# VMware auf Windows 2003 Server



## syntaxys (5. Mai 2007)

Hallo,
ich benutze VMware Workstation schon eine ganze Weile, um eine Linux-Entwicklungsumgebung auf Windows bereit zu stellen. Inzwischen habe ich mir einen Windows 2003 Server angemietet und möchte dort auch virtuelle Maschinen mit dem kostenlosen VMware Server laufen lassen.
Das funktioniert auch prima, nur möchte ich die VMs auch von außen erreichen können und hier bräuchte ich etwas Beistand.
Der Server ist mit einer IP ausgestattet, an die ich die VM nicht "bridged" anbinden darf, sondern per NAT. Wie kann ich z.

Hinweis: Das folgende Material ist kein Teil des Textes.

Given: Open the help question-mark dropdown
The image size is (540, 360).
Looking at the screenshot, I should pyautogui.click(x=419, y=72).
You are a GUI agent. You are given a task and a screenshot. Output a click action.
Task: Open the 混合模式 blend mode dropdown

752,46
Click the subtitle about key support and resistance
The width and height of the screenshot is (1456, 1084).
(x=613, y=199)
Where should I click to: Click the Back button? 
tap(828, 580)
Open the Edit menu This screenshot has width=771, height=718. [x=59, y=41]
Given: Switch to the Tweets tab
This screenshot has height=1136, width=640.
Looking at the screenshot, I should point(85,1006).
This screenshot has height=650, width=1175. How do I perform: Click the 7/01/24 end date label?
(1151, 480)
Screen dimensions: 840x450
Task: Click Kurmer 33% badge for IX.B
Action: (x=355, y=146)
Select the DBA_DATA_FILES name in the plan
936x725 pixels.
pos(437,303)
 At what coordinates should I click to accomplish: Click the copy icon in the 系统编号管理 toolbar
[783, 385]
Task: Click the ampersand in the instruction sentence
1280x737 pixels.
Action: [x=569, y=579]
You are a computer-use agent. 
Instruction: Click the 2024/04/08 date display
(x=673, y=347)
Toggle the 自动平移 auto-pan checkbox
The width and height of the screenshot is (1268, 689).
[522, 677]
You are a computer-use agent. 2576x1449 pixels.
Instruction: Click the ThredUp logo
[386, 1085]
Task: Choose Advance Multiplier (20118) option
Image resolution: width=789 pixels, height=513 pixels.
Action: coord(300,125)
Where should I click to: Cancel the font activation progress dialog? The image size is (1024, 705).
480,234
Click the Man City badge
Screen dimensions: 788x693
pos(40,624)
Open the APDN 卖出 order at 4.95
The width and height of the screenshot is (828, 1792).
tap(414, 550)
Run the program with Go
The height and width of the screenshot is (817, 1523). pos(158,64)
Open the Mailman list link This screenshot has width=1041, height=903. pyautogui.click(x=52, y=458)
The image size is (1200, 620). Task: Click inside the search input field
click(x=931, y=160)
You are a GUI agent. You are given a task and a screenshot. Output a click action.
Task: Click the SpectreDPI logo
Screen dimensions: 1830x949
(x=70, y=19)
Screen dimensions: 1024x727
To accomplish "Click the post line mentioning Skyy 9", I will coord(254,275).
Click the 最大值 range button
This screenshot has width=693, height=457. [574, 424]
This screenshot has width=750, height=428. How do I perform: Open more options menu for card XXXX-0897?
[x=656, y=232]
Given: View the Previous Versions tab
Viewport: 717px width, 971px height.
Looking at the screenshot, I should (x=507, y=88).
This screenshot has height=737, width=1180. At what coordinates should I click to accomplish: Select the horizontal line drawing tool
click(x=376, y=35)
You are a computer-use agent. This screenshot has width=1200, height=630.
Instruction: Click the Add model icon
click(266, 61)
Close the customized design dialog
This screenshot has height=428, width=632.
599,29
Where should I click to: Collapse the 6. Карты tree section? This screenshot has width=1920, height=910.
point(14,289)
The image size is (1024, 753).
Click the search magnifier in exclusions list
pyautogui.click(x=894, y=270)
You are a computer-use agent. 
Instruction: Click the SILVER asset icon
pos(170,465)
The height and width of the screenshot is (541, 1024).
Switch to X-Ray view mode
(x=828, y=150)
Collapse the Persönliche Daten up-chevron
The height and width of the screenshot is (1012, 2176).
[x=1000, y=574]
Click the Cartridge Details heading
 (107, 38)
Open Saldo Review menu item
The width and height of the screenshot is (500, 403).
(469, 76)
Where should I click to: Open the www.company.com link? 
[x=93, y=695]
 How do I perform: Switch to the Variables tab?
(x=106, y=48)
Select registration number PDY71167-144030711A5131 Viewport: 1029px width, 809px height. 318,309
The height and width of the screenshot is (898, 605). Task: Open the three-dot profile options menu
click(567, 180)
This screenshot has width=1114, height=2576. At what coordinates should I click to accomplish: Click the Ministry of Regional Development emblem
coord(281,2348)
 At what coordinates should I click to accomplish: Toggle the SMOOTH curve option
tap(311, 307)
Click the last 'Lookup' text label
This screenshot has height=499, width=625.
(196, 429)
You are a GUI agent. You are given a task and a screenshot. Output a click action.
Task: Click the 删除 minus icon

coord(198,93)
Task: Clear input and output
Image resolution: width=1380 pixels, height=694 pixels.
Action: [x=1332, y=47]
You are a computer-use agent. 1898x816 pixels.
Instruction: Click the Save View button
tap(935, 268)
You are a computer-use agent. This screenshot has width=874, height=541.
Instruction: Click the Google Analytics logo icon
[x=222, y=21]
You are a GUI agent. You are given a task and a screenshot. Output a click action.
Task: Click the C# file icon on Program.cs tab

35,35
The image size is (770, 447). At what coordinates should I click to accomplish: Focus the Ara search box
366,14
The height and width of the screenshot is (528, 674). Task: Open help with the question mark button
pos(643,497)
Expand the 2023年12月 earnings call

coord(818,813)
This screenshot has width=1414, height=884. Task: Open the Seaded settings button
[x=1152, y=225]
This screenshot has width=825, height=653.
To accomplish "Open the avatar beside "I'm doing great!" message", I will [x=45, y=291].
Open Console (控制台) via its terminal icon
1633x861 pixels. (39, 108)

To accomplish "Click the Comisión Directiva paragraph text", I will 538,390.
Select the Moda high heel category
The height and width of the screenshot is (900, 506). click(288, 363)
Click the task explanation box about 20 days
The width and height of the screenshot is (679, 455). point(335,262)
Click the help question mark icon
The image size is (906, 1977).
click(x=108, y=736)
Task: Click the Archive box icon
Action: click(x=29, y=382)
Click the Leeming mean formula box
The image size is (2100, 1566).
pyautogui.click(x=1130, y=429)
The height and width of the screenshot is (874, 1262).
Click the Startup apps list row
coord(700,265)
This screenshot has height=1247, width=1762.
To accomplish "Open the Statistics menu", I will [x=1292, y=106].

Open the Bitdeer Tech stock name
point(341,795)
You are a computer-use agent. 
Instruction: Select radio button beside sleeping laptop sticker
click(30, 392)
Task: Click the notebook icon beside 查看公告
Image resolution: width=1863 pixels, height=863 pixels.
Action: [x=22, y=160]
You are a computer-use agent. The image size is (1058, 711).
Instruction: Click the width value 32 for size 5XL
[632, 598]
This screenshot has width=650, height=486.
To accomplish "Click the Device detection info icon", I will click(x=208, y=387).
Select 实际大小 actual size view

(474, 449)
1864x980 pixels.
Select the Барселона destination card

B. eingehende Anfragen der domain-a.de auf die interne IP 192.168.1.100 weiterleiten, während die domain-b.de vom Windows bedient wird? Ich möchte keine IP/Port-bezogene Weiterleitung betreiben, sondern Windows soll anhand des Domänennamens entscheiden, auf welche VM die Anfrage geleitet wird. Ich nehme an, das wird mit dem DNS gemacht. Gibt's hierfür ein kurzes und verständliches HowTo? Ich habe leider nur etwas Erfahrung mit BIND unter Linux...

Hat von Euch schon jemand so etwas realisiert? Vielen Dank für die Hilfe!
Achim


----------



## Jantz (6. Mai 2007)

BIND gibt es auch für Win2k3. Der DNS muss sowieso her.

http://www.serverhowto.de/

Vielleicht ist da ein interessanter Artikel bei


----------